» **Excerpt**

Angela Maddock in the Florence Nightingale Faculty of Nursing, Midwifery & Palliative Care
From October 2016 to March 2017, textile maker Angela Maddock, whose practice explores emotional and physical intimacy, worked in a collaboration between the clinical skills team in nursing and midwifery and their students in the simulation lab.
Angela's residency in the Florence Nightingale Faculty of Nursing, Midwifery and Palliative Care was part of the Parallel practices scheme at King's. Parallel practices was a pilot project of residencies, partnering makers and medical professionals, supported by the university's Culture team and the Crafts Council. Through these residencies, the project aimed to demonstrate the mutual benefits and value of collaboration between biomedical scientists and craft makers. The project was intended to stimulate learning and innovation through a focus on the body, materials and processes that inform clinical outcomes and artistic practice. This lead to new ways of working in collaboration and showcase tangible outcomes such as new artistic work and medical interventions in craft making.
During her Parallel practices residency at King's, Angela worked across the Faculty to explore and develop material empathy with nursing and midwifery students through skills associated with textile making. The project sought to support students in developing their haptic skills and extending their personal and professional development through creativity and reflective practice. Angela’s initial work explored what the students understand by haptic practice. From this she developed workshops for the students across her six-month residency that focused on making as a methodology for developing emotional and material empathy.
Through her collaborations with the Faculty staff and students, Angela explored parallels between nursing and her own field of practice, realising similarities between nursing fundamentals and textile ones and how both fields have foundations from which everything begins. In her first Parallel Practices blog post on the Crafts Council website Angela wrote: 'I think of warping up, casting on, even threading a needle. All first steps that we can sometimes take for granted but out of which everything else comes into being. How in both fields we need a proper grasp of these things before we can become well practiced – I notice the link here between the hand and the grasp. Perhaps, in this respect, textile makers and nursing students both need to become properly "handy"'.

» **Available data**
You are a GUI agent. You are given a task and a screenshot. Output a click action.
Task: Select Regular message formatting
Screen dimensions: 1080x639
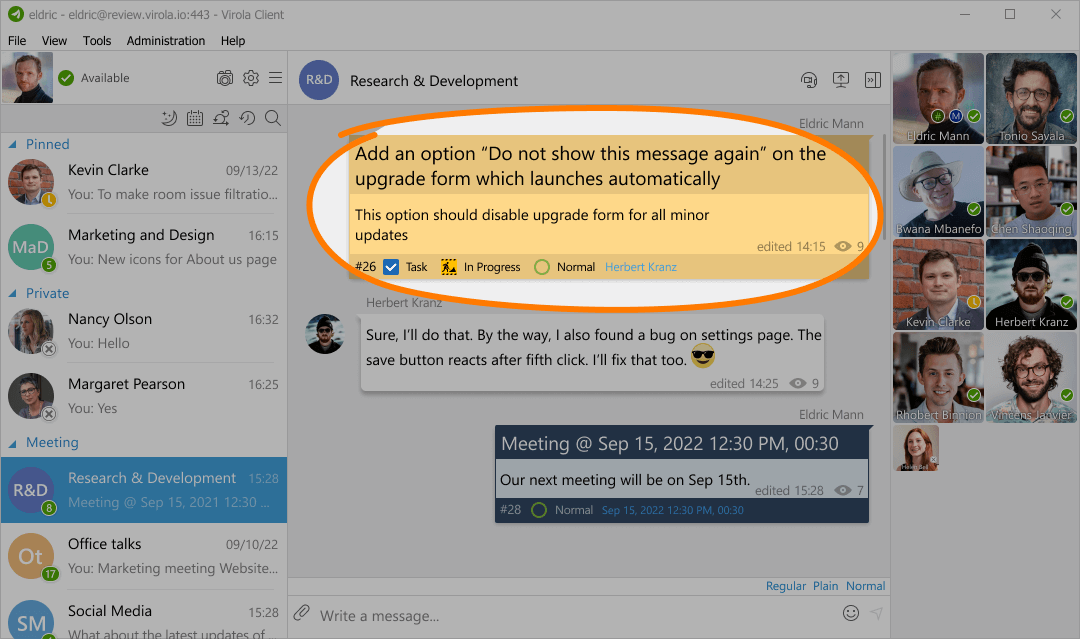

» **Exercise tasks**
1/ Summarize the passage on Angela Maddock's residency in two sentences.
2/ Quote the passage on Angela Maddock's residency from "During her Parallel" down to "and material empathy.".
The data were drawn from a separate source.

» **Answers**
1/ From October 2016 to March 2017, textile maker Angela Maddock held a Parallel practices residency in the Florence Nightingale Faculty of Nursing, Midwifery and Palliative Care at King's, part of a pilot project that partnered makers with medical professionals. She developed workshops that used textile-making skills to build nursing and midwifery students' haptic skills and emotional and material empathy, and she identified parallels between the fundamentals of nursing and those of textiles.

2/
During her Parallel practices residency at King's, Angela worked across the Faculty to explore and develop material empathy with nursing and midwifery students through skills associated with textile making. The project sought to support students in developing their haptic skills and extending their personal and professional development through creativity and reflective practice. Angela’s initial work explored what the students understand by haptic practice. From this she developed workshops for the students across her six-month residency that focused on making as a methodology for developing emotional and material empathy.